Plusieurs résidents de la «zone rouge» avaient de la difficulté à accéder à des ressources comme les épiceries, les médicaments et le transport. Alors que la Ville a publié des liens vers des ressources, ce sont les groupes communautaires qui ont pris les choses en main pour aider les résidents, selon un rapport sur la réponse de la Ville.

«Les résidents ont constaté que ces initiatives communautaires leur étaient très utiles pendant cette situation d’urgence. Ils ont eu l’impression qu’aucune de ces initiatives n’était menée par la Ville», lit-on dans un des rapports.

L’audit a révélé que la Ville avait reçu de nombreuses demandes d’intervention au Centre d’appels 3-1-1, mais que bon nombre d’entre elles n’avaient pas été traitées en raison de problèmes de sécurité du personnel. Selon la vérificatrice générale, 229 répondants ont indiqué qu’ils n’avaient reçu aucune réponse ou action suite à leurs demandes. 

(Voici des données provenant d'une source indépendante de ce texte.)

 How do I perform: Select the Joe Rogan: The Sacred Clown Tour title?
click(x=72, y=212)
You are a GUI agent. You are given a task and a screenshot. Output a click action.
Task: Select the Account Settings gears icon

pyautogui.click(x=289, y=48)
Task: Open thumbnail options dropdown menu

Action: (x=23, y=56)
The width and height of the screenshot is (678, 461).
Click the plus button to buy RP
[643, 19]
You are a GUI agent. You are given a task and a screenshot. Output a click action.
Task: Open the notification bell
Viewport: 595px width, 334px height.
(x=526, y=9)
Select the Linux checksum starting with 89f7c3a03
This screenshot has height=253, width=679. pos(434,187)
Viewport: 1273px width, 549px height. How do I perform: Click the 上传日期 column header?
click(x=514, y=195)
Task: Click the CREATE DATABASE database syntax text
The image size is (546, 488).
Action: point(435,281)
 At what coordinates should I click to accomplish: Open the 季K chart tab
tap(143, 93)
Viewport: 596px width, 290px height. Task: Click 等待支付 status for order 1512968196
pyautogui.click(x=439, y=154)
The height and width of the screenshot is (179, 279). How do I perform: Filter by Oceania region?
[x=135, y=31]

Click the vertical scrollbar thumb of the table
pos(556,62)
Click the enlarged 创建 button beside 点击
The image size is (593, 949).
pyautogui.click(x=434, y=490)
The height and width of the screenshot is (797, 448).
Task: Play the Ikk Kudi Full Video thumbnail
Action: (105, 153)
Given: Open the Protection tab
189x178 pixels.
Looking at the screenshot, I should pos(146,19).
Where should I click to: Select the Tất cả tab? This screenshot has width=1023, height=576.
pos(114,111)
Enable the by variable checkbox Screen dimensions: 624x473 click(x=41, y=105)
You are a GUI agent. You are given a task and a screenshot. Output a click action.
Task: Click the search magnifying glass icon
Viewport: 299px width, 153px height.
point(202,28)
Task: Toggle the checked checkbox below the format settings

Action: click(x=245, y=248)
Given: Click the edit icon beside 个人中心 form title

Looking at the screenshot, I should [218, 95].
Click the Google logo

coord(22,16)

«Les résidents ont eu l’impression d’être ignorés et abandonnés par la Ville parce qu’on n’était pas intervenu dans l’application des règlements municipaux et qu’on n’avait pas communiqué avec eux.»

La vérificatrice générale a formulé 35 recommandations sur la façon dont la Ville et la police devraient réagir aux futures urgences, notamment en améliorant la communication avec les conseillers municipaux et en investissant dans un système qui permettrait aux résidents de faire plus facilement des demandes d’intervention.